__ACTIVITY__. There is one span to output from the data below: the lines starting at the line with "Click the green success checkmark icon" and ending at the line with "Task: Open the second tweet's text body". Output it exactly, ends included, nothing more.
↓↓↓
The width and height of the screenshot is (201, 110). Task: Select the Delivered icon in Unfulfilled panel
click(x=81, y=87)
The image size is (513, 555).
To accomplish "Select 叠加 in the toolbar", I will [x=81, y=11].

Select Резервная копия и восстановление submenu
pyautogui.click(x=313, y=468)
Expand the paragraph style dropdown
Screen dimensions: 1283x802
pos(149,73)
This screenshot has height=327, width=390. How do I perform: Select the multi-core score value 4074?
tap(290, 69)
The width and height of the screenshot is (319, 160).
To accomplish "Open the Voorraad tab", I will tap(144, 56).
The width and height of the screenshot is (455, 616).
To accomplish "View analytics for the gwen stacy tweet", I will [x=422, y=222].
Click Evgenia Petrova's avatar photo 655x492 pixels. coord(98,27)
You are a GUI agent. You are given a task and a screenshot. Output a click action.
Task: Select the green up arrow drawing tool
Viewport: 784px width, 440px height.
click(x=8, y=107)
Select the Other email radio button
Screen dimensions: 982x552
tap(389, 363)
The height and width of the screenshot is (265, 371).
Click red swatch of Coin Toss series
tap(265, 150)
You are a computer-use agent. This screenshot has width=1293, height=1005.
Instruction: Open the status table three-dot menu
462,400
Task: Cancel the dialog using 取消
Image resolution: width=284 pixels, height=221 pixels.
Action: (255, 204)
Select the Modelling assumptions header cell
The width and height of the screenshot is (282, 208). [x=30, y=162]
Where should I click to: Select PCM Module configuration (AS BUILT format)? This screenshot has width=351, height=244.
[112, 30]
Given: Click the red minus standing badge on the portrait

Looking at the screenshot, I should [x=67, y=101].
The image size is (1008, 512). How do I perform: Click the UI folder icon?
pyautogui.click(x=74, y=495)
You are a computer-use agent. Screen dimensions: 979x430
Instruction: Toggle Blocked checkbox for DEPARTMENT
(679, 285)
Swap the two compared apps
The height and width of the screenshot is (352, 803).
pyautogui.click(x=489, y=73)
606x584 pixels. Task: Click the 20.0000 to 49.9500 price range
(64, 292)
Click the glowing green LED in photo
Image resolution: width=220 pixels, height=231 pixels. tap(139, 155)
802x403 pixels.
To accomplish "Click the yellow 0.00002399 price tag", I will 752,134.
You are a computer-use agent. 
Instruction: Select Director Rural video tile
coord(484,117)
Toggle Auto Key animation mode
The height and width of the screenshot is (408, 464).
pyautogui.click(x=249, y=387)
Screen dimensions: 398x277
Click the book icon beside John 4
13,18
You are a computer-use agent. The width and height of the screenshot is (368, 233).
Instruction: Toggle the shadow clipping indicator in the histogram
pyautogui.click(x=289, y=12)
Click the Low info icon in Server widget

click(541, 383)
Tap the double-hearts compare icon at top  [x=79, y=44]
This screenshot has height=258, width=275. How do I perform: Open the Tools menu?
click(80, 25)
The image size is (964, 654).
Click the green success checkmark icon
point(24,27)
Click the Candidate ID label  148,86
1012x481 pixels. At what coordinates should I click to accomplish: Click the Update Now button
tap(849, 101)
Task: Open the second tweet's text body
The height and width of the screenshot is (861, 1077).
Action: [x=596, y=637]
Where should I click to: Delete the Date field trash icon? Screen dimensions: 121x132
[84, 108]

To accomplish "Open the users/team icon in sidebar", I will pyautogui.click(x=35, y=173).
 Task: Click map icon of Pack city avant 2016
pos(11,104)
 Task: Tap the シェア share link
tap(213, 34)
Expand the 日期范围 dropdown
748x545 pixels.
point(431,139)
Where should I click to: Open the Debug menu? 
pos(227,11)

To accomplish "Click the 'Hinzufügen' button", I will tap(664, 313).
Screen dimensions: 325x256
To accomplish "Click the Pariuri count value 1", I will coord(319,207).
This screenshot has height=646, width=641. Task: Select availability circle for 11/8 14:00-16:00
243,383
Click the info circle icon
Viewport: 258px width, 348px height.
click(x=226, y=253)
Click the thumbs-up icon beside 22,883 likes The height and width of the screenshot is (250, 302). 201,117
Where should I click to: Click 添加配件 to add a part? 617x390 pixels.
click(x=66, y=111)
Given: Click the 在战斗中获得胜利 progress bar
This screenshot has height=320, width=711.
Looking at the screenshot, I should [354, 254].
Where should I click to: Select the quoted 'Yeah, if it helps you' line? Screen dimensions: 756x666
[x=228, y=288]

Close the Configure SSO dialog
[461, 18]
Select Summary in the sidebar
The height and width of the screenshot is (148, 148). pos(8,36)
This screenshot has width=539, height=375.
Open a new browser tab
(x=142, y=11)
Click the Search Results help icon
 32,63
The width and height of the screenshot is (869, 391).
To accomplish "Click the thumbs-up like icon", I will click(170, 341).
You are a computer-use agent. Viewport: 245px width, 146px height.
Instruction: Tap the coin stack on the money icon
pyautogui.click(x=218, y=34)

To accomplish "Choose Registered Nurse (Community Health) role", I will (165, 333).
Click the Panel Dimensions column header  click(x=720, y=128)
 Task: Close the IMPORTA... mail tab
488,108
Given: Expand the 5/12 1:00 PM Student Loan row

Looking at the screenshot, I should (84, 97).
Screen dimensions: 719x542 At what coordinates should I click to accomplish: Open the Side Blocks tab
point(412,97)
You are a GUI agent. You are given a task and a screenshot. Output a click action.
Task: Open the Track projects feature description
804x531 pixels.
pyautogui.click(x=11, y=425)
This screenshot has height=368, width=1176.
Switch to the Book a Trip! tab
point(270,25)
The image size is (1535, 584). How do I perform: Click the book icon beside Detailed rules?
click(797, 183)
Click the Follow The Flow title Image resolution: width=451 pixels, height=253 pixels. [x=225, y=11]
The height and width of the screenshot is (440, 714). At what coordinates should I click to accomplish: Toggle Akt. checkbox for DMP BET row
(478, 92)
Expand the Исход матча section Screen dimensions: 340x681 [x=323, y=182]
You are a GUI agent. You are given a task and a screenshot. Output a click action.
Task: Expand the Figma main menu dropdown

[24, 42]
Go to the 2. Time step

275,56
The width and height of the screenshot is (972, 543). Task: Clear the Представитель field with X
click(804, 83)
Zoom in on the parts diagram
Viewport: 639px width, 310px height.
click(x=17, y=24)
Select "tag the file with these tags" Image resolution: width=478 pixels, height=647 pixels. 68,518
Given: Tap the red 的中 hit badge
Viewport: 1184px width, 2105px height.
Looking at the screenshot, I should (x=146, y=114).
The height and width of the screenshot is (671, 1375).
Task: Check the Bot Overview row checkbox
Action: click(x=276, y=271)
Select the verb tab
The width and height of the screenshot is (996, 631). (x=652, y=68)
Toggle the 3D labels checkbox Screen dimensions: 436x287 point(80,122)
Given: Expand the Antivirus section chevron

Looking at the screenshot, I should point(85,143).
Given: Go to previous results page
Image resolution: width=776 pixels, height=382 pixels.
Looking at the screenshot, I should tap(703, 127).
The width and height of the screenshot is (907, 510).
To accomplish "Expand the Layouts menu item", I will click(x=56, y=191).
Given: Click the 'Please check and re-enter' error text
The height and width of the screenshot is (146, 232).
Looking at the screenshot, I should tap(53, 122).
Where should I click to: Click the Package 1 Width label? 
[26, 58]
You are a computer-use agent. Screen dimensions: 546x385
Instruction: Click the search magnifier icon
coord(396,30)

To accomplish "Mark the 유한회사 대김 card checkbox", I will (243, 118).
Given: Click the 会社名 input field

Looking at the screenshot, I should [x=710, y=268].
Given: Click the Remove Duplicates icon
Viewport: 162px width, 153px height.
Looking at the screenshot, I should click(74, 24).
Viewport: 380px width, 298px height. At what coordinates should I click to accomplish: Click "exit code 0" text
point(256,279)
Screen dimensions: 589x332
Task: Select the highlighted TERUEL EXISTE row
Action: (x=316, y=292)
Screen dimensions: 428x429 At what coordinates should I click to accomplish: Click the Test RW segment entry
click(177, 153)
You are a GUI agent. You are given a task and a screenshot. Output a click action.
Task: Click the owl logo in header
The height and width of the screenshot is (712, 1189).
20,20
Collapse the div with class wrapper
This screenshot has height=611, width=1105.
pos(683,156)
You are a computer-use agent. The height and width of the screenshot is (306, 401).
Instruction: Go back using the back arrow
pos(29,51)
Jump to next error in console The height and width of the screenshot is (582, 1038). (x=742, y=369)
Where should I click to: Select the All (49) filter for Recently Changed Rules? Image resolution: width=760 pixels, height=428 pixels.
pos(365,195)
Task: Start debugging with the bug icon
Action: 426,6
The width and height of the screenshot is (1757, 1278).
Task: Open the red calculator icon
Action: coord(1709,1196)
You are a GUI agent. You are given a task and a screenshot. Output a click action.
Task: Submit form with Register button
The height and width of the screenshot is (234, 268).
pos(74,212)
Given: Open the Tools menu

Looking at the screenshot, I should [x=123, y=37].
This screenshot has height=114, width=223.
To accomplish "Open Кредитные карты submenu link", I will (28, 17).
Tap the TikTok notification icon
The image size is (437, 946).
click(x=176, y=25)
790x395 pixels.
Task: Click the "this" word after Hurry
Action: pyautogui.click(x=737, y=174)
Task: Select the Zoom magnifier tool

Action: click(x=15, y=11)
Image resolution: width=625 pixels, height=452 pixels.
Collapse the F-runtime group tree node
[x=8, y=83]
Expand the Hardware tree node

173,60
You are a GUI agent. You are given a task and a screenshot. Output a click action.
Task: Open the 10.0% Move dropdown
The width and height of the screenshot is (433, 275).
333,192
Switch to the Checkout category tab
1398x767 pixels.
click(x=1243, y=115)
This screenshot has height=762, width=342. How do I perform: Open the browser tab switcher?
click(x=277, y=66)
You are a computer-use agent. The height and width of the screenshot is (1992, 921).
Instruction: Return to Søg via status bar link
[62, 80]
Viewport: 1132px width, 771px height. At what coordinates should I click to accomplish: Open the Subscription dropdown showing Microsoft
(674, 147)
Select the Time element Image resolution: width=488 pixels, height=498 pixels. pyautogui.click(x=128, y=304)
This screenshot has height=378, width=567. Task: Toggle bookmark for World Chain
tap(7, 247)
↑↑↑
__ANSWER BOX__.
Click the green success checkmark icon
point(24,27)
Click the Candidate ID label  148,86
1012x481 pixels. At what coordinates should I click to accomplish: Click the Update Now button
tap(849, 101)
Task: Open the second tweet's text body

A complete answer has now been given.